CONSIGNE A: Recopiez fidèlement le texte sur Ségolène Royal, en commençant par « par machinchose » et en poursuivant jusqu'à « plus grand handicap ? ».
CONSIGNE B:
Répondez brièvement à ces questions sur le texte consacré à Ségolène Royal :
(i) De quelle date est le numéro du Figaro cité ?
(ii) Combien de présidents américains compte la galerie de portraits mentionnée ?
(iii) Quelle fonction le texte attribue-t-il à Nicolas Demorand ?
CONSIGNE C: Traduisez en anglais cette phrase du texte sur Ségolène Royal : « Jamais non plus une femme n’a été investie par l’un des deux grands partis. »

PASSAGE CHOISI:
- - -

Ségolène Royal, l’enjeu oublié

par machinchose
vendredi 2 mars 2007

Le fait pour Mme Ségolène Royal d’être une femme loin d’être un avantage, devenu un non-dit étonnant n’est il pas finalement son plus grand handicap ?

À propos d’Hillary Clinton, on pouvait lire dans le Figaro du 22 janvier 2007 : « L’ancienne First Lady connaît les lieux (de la politique américaine) et leurs périls, pour les avoir fréquentés pendant huit ans, dans l’ombre de son mari. Sa candidature est déjà historique, puisque jamais une épouse de président n’avait cherché à revenir à la Maison-Blanche par la grande porte. Jamais non plus une femme n’a été investie par l’un des deux grands partis. Et la galerie de portraits des 43 présidents américains ne compte que des hommes.  »(1)

En France la question est devenue interdite. On ne peut plus le dire encore moins s’en réjouir. La « féminitude » de Mme Royal (pour reprendre la formule de Nicolas Demorand, présentateur du « 7-9h30 » sur France Inter) loin d’être un atout est devenu non seulement un handicap mais en plus et surtout un non-dit. Si la candidate socialiste exprime sa féminité, on lui oppose son « scandaleux » positionnement en « mère », « madone » ou encore « infirmière ». Belle série de clichés d’ailleurs. M. Sarkozy a beau agiter ses petits poings, personne ne vient nous bassiner avec son coté « père fouettard ».

- - -

EXTRAIT DE DONNÉES:
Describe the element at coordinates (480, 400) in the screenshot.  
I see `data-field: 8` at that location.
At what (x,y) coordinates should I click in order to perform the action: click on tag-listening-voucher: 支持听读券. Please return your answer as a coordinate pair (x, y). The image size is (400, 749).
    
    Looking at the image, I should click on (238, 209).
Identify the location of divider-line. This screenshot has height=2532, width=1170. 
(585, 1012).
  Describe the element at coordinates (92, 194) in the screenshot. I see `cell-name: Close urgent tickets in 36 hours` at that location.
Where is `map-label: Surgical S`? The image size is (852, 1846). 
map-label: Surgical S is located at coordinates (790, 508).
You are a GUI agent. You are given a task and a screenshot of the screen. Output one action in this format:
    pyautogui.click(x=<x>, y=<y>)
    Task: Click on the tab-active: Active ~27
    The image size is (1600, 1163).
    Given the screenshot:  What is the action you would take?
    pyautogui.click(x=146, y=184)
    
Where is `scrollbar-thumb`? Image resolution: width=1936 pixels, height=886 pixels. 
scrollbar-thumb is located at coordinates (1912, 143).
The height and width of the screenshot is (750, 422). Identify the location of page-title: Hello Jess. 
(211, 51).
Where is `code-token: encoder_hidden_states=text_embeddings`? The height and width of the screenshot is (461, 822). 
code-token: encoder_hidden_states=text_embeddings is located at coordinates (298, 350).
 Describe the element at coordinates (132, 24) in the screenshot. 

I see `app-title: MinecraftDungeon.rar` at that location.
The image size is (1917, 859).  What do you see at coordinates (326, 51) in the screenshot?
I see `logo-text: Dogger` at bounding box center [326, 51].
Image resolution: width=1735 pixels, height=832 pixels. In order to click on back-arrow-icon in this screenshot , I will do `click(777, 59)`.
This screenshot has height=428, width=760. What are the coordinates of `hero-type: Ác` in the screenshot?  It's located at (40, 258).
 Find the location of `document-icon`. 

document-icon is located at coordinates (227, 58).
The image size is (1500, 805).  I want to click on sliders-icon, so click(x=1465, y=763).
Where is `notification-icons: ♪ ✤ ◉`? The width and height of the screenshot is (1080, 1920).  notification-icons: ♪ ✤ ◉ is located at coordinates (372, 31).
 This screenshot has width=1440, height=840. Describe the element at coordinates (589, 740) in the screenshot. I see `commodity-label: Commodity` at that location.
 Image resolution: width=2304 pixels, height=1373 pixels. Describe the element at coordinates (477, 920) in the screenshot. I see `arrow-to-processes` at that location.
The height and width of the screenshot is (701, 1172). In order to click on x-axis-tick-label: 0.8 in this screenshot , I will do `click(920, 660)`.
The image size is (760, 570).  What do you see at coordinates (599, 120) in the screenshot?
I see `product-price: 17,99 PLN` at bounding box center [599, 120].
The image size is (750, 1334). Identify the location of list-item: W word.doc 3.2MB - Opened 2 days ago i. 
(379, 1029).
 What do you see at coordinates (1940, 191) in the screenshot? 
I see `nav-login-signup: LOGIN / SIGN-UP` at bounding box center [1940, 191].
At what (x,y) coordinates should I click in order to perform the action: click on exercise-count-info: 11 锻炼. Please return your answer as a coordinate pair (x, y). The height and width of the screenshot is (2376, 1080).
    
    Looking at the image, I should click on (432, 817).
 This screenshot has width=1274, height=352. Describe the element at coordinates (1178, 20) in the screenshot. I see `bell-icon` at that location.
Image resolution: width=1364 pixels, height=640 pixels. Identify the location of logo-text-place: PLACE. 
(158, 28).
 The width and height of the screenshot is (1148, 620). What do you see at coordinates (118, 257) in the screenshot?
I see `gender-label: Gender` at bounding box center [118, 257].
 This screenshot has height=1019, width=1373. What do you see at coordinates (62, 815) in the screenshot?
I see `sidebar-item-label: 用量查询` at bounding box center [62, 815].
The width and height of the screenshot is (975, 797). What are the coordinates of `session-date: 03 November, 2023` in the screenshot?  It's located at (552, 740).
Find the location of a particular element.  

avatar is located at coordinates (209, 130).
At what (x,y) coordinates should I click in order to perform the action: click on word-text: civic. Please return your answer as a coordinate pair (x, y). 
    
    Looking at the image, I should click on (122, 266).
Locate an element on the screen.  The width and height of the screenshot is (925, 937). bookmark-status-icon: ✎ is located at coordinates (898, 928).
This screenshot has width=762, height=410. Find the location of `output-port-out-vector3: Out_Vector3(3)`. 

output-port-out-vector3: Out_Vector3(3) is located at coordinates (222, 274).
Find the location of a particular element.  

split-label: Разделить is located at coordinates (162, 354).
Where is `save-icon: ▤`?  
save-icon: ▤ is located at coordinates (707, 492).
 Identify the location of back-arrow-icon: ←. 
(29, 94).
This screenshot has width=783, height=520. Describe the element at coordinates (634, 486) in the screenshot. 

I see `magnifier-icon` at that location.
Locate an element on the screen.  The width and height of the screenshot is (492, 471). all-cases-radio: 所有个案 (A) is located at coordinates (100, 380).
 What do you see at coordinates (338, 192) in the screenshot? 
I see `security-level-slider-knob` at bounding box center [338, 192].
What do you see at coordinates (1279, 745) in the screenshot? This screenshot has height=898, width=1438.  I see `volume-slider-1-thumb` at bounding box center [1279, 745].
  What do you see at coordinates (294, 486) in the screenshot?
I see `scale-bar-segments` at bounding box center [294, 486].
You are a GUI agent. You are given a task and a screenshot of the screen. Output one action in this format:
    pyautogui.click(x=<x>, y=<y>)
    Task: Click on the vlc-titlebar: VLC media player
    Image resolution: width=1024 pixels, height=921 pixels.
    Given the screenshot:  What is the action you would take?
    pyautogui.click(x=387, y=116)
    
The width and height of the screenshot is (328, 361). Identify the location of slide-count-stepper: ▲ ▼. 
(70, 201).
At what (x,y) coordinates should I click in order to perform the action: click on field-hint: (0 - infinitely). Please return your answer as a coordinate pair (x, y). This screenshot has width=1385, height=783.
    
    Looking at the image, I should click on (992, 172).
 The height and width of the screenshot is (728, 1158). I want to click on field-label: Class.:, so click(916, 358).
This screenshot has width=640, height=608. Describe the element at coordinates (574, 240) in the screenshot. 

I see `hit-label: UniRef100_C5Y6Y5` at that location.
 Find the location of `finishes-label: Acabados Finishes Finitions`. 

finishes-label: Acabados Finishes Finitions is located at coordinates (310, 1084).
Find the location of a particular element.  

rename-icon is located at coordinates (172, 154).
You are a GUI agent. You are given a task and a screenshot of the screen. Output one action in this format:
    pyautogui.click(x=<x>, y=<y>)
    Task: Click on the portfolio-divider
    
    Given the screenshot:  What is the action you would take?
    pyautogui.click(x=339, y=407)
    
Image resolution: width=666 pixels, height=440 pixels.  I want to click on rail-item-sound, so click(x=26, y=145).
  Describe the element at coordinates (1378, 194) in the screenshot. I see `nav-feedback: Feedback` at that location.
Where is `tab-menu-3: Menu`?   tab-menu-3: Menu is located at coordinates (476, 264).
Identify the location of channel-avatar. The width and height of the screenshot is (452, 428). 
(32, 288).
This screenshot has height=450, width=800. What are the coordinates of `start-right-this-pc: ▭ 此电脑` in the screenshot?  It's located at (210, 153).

- - -

RÉPONSE RÉDIGÉE A:
par machinchose
vendredi 2 mars 2007

Le fait pour Mme Ségolène Royal d’être une femme loin d’être un avantage, devenu un non-dit étonnant n’est il pas finalement son plus grand handicap ?

RÉPONSE RÉDIGÉE B:
(i) Du 22 janvier 2007.
(ii) 43 présidents.
(iii) Il est présentateur du « 7-9h30 » sur France Inter.

RÉPONSE RÉDIGÉE C: Nor has a woman ever been nominated by either of the two major parties.